[[ Page extract, beginning ]]
The F-35, the most expensive weapons project in history, was incapable of beating a jet it was meant to replace in a dogfight, according to a leaked report obtained by War is Boring.


The report, written by an F-35 test pilot who has over 2,000 hours of flight time in the F-15E and experience flying both F-16s and F-18s, highlights a range of problems with the US’ hypercostly and often dysfunctional “plane of the future” in a dogfighting scenario.

The pilot’s complete report can be read over at War Is Boring.

Below, we have pulled some notable quotations from the report highlighting the issues that the F-35 faced while dogfighting against an F-16.

  • “Overall, the most noticeable characteristic of the F-35A in a visual engagement was its lack of energy maneuverability.”
  • “No effective gun defense was found during this test.”
[[ Page extract, end ]]
[[ Information supplied, beginning ]]
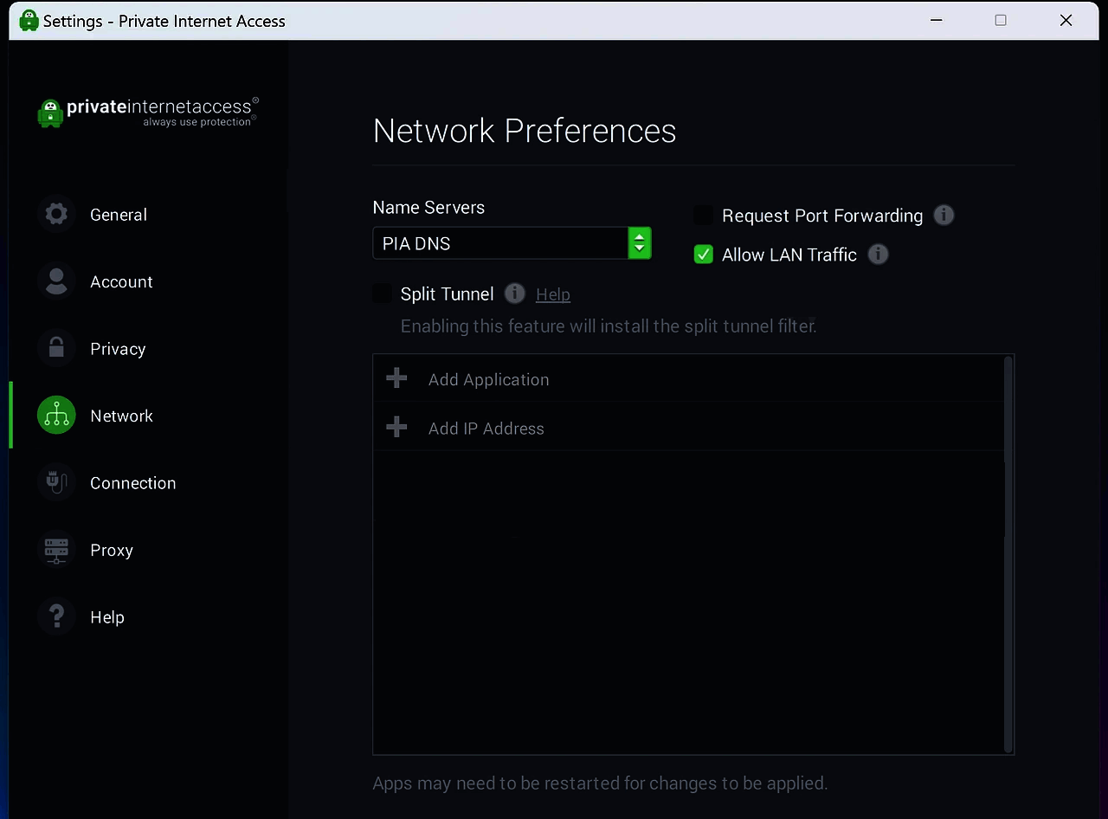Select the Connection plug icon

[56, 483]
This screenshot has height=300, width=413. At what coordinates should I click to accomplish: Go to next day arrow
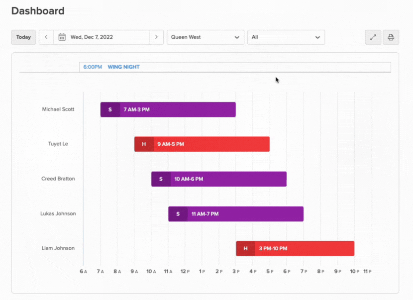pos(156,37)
[[ Information supplied, end ]]
In the F-35 dogfight excerpt above, rewrite the paragraph that begins "The report, written by an F-35 test pilot" as a short bulleted list that keeps its main facts.

== Response ==
- The report's author is an F-35 test pilot.
- The pilot has over 2,000 hours of flight time in the F-15E and has also flown F-16s and F-18s.
- The report highlights a range of problems with the F-35 in a dogfighting scenario.
- The F-35 is described as the US's hypercostly and often dysfunctional "plane of the future."